The project has exceeded short-term performance expectations and is expected to provide acceptable long-term support for the expected vehicle traffic. The structure has also re-established fish passage between the 2 lakes.
This was the first GRS structure installed in British Columbia in conjunction with BCMoT. Based on this project, the MoT is evaluating other potential sites where this unique technology could be used.
Conclusion
The completed embankment cross section consisted of 184 piles installed on 2-m centers. The piles consisted of green fir logs with an average butt diameter of 330mm and a minimum tip diameter of 250mm. Pile length varied from 1.5m to 10.9m. Pile caps consisted of half-round 400mm-diameter green fir logs.
The set criteria were: 20 1.5m blows per 300mm using an 1800kg drop hammer. The piles and pile caps were installed below the permanent water level to provide additional assurance they would remain in an anaerobic state.
The GRS embankment fill material consisted of alternating layers of well-graded, clean pit-run sand and gravel with layers of sand and crushed gravel, compacted to a minimum 95% SPD. In all, 10 layers of geotextile (935m2), with a vertical spacing of about 190mm, were installed in between these alternating layers of granular fill.
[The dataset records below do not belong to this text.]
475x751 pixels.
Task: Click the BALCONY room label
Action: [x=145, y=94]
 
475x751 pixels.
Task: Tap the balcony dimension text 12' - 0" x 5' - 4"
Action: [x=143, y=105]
The open bottom stream crossing structure installed consists of a 2.8m clear span, GRS-steel composite beam structure founded on 1.68m-high pile supported GRS abutments. These novel GRS-steel composite structures have been used at a number of stream crossing sites on forest resource access roads throughout British Columbia.
The concept utilizes a similar soil beam concept used in the pile supported GRS embankment design except that the tensile moment capacity of the structure is carried by a number of trapezoidal steel box beams. The compressive moment capacity of the structure is carried by the GRS. Transverse shear keys are installed between the box beams and the GRS.